Note that the category of operations "Push & Pop" provides some facilitators for doing the same as with the Execution Context category. It just prevents you from naming the variables, as you play with a stack (you can push / pull / pop on, from and out of the stack). Here there is no specific recommendation, this is just a matter of style! :smile:

An example of a situation where you would need to use the context is when you want to implement inheritance. Let's say you want every document to inherit the dc:source field value from the parent workspace. You would implement the following chain:

Using the context for implementing inheritance

- Fetch > Context Document
- Execution Context > Set Context Variable from Input {"name": "docToBeUpdated"}  // we store the document for which we need to update the dc:source property
- Document > Get Parent {"type":"workspace"}  // This operation will return the first parent document of type "Workspace"
- Execution Context > Set Context Variable {"name":"workspaceSourceValue","value":"@{Document['dc:source']}"} // We store in the context the dc:source property value of the parent Workspace
- Execution Context > Restore Document From Input {"name": "docToBeUpdated"} // We restore the document for which we need to update the dc:source property in the next input
- Document > Update Property {"xpath":"dc:source", "value":"@{Context['workspaceSourceValue']"} // We update the property dc:source

Execution Flow: Sub Calls, Looping, Conditional Execution

The category "Execution flow" provides several operations that allow to call a chain from another one. As you will see, these operations do not have all the same behavior in terms of looping and transaction management. Those chains are also the way to implement conditional executions.

Simple Sub Calls

You can use the "Execution Flow > Run Chain" operation, that strictly works like an "include".

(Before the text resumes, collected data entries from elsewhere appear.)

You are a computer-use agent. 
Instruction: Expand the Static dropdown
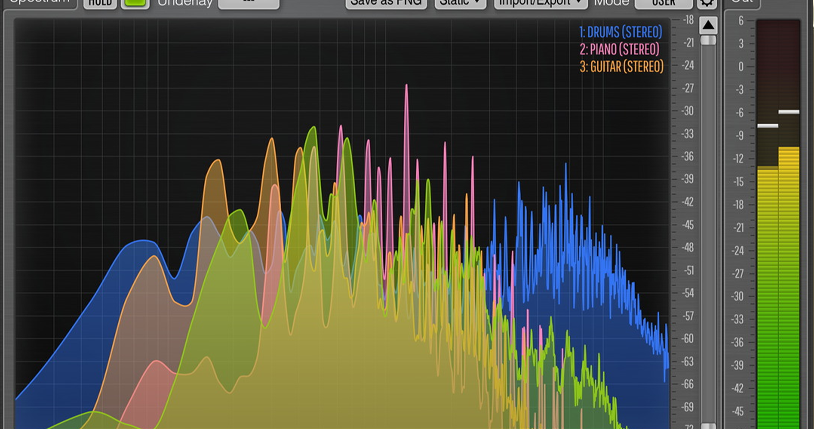[x=460, y=3]
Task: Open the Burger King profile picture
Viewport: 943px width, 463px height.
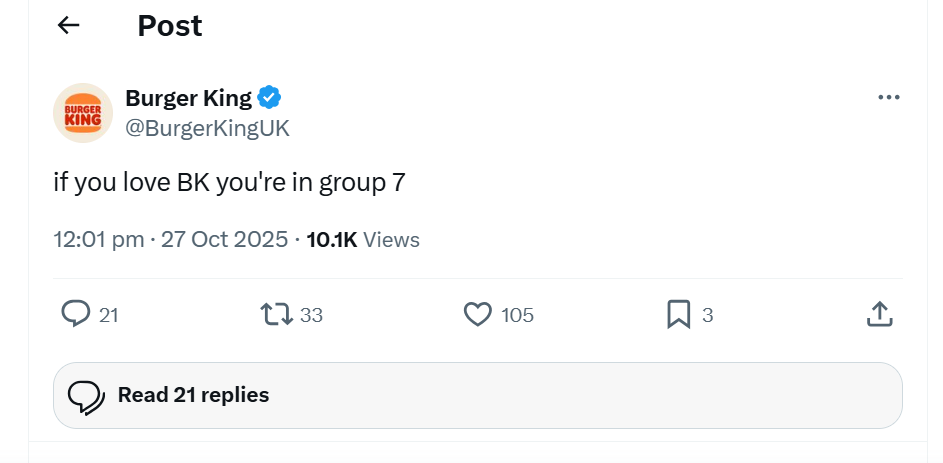Action: pyautogui.click(x=83, y=113)

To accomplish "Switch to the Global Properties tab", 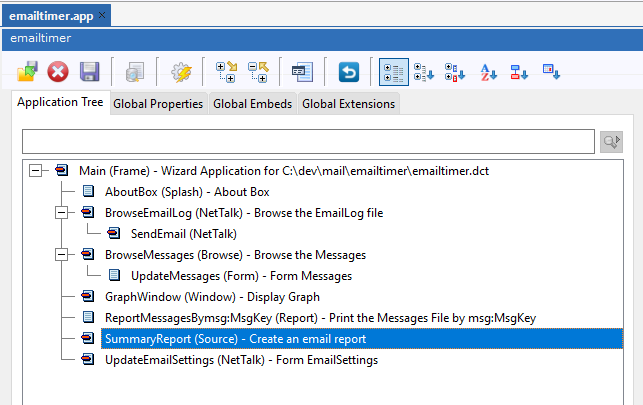I will click(158, 103).

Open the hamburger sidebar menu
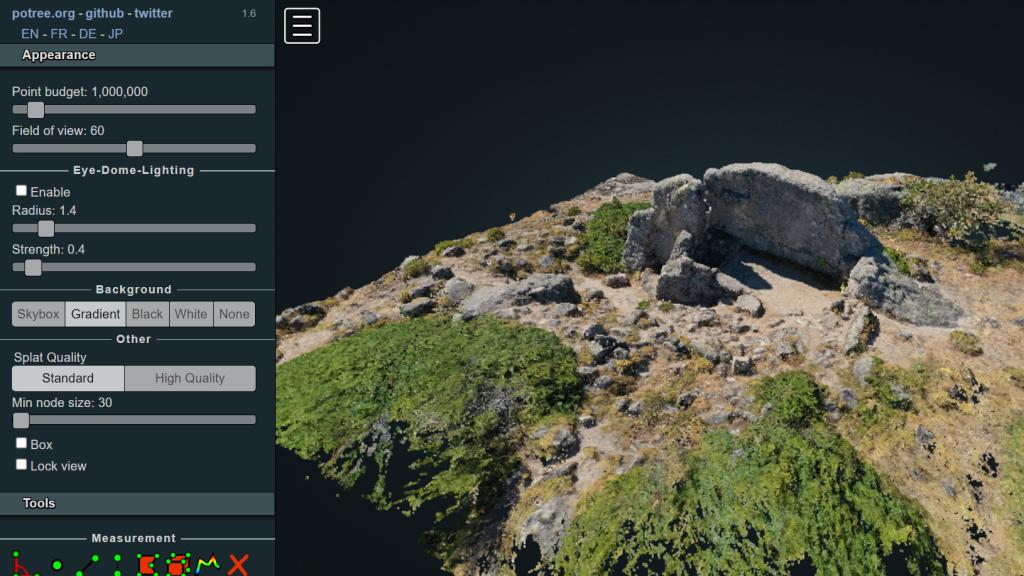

Let the following chains be:

chain2

- Document > Update Property {"xpath":"dc:title", "value":"hello world"}
- Document > Update Property {"xpath":"dc:source", "value":"hello source"}

chain3

- Document > Follow Life Cycle Transition {"value":"approve"}
- Document > Lock {"owner":"Administrator"}

Then, the following chains all have the same result and are equivalent:

chain4

- Document > Update Property {"xpath":"dc:title", "value":"hello world"}
- Document > Update Property {"xpath":"dc:source", "value":"hello source"}
- Document > Follow Life Cycle Transition {"value":"approve"}
- Document > Lock {"owner":"Administrator"}

chain5

- Document > Update Property {"xpath":"dc:title", "value":"hello world"}
- Document > Update Property {"xpath":"dc:source", "value":"hello source"}
- Execution Flow > Run Chain {"id":"chain3"}}

chain6

- Execution Flow > Run Chain {"id":"chain2"}}
- Execution Flow > Run Chain {"id":"chain3"}}

Conditional Call

The same "Run Chain" operation can be used for implementing a conditional flow, by using a scripted ternary expression as the value of the "id" parameter. The following chain will run chain1 if the type of the document is File. Otherwise it will run chain2.

chain7

- Fetch > Context Document(s)
- Execution Flow > Run Chain {"id":"@{Document.type=="File"?:"chain1":"chain2"}"}

You can use this technique with all the operations who fire execution of a sub chain (category Execution Flow).

When using sub chain calls, pay attention to have compatible input/output between parent and children chains, as otherwise, you will face "Cannot compute any valid path" errors.

Loops

Native Loop

Some operations have a list of objects as a signature: document, documents or blob, blobs. That means that they will execute their "run" method for each of the elements of the list. For example, if you have a chain that first does a query (thus returns a list of documents) and then uses the "Update Property" operation (which accepts document, documents), then each of the documents returned by the query will be updated:

chain8 - Native Loop

- Fetch > Query {"query":"SELECT * FROM File"} // Doing a query that will return multiple documents.
- Document > Update Property {"xpath":"dc:description", "value":"Showing native looping"} // The update property will be executed as many time as there are documents returned by the previous query, before going to the next operation.
- Document > Lock {"owner":"Administrator"}// Each of the documents returned by the previous operation will be locked.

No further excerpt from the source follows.